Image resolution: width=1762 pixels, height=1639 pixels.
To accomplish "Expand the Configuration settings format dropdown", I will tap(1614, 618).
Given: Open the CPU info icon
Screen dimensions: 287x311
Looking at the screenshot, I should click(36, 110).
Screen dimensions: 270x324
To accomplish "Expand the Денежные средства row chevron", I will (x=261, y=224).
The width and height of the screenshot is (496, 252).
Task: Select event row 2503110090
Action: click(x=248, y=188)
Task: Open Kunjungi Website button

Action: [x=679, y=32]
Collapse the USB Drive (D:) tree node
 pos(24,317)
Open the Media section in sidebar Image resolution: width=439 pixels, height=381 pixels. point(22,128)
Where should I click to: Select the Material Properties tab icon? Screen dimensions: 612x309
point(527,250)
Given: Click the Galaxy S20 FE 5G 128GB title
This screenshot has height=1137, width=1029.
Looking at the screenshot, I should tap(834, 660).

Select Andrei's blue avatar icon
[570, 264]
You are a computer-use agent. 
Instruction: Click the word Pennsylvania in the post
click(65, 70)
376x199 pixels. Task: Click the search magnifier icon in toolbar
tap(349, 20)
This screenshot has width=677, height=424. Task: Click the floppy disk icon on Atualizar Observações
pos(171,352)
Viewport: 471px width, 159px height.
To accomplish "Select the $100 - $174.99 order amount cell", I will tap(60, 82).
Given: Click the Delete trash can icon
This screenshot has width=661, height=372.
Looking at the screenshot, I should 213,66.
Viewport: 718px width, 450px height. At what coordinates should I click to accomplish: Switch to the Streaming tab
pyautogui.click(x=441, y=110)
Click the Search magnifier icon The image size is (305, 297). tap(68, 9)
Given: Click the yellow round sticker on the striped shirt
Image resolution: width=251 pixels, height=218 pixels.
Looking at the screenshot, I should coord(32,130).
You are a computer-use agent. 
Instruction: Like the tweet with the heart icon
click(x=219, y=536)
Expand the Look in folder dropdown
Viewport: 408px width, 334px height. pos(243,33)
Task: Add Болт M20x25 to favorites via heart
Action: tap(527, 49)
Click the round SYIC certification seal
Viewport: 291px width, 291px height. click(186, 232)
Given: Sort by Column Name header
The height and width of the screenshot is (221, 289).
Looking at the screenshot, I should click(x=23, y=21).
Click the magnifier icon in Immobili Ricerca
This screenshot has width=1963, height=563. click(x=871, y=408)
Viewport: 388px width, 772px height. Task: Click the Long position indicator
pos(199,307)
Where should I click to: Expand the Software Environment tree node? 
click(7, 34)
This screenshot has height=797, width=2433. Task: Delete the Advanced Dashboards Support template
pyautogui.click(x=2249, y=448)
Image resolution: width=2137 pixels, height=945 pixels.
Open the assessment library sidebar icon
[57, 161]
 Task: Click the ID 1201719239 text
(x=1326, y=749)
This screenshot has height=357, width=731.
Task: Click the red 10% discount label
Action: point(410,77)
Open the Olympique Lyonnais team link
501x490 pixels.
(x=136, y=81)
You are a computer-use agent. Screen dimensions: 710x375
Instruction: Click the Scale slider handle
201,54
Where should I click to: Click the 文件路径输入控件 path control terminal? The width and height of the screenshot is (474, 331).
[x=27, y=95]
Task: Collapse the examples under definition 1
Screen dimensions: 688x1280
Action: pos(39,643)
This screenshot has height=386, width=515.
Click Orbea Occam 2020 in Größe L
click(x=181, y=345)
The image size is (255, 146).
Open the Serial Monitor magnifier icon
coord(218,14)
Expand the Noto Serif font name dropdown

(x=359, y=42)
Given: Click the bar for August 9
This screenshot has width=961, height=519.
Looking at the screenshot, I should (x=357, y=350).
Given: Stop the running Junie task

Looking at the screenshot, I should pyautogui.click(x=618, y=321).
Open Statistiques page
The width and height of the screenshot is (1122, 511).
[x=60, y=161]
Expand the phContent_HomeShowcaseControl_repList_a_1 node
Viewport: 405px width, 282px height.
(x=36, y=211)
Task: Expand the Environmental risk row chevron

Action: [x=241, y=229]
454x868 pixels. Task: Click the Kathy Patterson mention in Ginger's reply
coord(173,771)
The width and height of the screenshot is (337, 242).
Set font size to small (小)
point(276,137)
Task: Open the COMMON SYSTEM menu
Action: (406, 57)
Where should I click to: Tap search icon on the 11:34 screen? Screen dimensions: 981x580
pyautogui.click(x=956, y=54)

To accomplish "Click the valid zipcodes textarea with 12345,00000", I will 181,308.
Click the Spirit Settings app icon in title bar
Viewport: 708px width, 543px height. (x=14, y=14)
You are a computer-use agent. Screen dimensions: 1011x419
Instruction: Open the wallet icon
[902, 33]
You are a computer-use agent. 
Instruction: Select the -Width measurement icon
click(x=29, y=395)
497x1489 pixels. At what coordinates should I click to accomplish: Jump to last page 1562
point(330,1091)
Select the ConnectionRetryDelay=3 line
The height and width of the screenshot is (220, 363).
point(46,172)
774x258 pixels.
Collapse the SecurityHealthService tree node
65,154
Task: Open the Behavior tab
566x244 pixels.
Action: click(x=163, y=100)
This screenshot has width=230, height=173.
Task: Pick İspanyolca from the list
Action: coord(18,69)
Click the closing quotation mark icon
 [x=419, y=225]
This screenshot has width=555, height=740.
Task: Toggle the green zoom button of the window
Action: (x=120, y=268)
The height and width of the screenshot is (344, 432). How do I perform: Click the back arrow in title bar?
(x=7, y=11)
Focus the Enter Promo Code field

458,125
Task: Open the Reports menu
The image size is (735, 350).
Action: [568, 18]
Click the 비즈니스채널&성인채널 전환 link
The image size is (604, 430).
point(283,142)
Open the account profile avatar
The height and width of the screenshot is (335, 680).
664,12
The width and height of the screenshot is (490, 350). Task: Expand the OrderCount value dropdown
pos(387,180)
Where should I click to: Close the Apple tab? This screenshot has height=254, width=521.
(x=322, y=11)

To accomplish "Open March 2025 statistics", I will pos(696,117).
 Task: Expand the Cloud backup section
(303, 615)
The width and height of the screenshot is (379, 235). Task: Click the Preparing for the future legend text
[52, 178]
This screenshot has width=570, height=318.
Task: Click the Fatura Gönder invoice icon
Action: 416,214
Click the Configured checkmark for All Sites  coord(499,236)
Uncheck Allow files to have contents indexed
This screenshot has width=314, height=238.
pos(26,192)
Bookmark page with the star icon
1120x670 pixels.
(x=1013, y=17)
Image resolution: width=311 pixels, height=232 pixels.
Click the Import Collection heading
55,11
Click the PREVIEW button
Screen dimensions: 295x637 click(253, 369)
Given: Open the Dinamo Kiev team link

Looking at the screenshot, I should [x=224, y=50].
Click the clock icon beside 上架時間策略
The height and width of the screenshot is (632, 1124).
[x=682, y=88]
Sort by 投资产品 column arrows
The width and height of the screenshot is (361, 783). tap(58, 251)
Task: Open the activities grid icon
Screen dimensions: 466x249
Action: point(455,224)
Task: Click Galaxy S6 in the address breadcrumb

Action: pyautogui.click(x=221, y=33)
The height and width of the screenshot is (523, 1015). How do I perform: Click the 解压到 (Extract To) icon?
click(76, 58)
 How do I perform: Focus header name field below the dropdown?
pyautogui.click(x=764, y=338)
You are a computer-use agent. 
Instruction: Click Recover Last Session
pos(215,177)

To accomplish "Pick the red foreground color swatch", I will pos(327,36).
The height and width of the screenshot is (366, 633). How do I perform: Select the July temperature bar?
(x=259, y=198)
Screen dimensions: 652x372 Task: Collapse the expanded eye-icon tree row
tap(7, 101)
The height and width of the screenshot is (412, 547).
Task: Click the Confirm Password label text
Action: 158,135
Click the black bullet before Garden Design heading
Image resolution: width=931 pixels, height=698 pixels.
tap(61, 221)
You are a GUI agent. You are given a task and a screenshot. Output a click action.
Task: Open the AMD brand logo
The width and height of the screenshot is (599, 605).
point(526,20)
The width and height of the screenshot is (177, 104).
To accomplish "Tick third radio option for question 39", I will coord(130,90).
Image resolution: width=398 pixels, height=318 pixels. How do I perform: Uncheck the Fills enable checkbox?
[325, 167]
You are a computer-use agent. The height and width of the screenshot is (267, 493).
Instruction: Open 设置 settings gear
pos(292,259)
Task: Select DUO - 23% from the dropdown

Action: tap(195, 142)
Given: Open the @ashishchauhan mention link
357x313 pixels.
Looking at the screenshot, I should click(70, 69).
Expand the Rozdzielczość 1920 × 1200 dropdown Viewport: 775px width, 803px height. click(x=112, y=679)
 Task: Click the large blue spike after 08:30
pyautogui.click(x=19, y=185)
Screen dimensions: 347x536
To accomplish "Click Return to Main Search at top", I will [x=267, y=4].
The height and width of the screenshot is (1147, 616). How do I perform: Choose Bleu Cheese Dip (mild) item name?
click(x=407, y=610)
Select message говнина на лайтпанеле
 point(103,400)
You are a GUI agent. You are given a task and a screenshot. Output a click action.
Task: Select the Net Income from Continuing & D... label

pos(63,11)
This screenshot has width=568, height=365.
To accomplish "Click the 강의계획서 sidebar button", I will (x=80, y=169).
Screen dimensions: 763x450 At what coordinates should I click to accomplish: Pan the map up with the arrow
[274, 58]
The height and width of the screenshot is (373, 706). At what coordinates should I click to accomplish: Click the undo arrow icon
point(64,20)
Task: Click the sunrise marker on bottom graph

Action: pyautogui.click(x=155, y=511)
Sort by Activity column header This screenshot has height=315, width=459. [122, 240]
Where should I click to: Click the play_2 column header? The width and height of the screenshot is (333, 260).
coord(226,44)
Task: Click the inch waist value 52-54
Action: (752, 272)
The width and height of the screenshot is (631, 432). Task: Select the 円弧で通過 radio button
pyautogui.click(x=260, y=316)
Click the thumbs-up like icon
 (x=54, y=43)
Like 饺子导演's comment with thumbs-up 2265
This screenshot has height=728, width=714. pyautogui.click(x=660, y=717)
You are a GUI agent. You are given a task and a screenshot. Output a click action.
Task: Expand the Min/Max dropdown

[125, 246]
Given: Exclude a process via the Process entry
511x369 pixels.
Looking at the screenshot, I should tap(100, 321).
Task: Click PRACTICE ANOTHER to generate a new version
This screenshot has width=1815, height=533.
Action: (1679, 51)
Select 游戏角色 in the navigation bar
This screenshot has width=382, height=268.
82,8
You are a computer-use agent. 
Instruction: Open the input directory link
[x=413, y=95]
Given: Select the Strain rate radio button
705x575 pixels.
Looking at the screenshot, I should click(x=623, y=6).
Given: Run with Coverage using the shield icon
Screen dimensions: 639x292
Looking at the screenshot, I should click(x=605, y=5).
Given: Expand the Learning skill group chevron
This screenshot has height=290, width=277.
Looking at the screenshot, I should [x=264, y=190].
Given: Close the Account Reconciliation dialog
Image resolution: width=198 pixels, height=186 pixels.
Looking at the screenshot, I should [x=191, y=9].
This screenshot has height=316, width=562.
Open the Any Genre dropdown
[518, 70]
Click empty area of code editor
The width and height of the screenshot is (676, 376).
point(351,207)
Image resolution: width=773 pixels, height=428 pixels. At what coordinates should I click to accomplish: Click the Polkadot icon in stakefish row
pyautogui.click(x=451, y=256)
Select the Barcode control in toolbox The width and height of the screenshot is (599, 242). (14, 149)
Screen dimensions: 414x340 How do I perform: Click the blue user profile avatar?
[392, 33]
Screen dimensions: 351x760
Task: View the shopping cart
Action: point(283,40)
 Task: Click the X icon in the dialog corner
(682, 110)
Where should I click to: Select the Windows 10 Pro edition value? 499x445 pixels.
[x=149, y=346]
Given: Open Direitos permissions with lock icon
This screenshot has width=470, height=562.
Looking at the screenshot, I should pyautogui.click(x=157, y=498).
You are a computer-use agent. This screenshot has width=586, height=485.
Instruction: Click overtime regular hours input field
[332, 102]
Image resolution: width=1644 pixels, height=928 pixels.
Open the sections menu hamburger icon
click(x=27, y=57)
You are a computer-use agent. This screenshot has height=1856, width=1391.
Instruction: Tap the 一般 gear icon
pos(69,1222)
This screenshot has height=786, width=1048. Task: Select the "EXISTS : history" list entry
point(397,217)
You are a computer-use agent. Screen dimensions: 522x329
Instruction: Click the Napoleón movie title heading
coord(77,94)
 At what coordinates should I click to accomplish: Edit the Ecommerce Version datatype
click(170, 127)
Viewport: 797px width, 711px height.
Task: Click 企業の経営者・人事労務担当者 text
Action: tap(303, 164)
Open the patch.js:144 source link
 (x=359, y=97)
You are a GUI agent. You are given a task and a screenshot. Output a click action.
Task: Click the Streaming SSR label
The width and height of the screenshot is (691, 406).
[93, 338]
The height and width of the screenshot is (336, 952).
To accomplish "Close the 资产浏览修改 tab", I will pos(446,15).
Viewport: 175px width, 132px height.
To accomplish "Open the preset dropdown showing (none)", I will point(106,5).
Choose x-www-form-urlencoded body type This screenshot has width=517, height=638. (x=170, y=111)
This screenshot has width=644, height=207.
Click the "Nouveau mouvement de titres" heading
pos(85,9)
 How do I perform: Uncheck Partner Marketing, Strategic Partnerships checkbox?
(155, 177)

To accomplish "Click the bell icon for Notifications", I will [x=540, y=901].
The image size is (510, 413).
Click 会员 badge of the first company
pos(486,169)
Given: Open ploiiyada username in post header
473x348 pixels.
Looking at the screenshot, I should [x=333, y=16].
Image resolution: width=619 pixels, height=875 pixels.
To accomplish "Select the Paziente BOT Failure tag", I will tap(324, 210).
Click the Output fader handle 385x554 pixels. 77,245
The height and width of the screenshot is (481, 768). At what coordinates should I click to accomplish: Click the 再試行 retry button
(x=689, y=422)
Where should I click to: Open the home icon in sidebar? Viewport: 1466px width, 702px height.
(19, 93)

▶ WHAT YOU SHOULD DO: Quote exactly the first line of the data and every line after it through the one holding "Screen dimensions: 270x324".

▶ EXERCISE ANSWER:
Image resolution: width=1762 pixels, height=1639 pixels.
To accomplish "Expand the Configuration settings format dropdown", I will tap(1614, 618).
Given: Open the CPU info icon
Screen dimensions: 287x311
Looking at the screenshot, I should click(36, 110).
Screen dimensions: 270x324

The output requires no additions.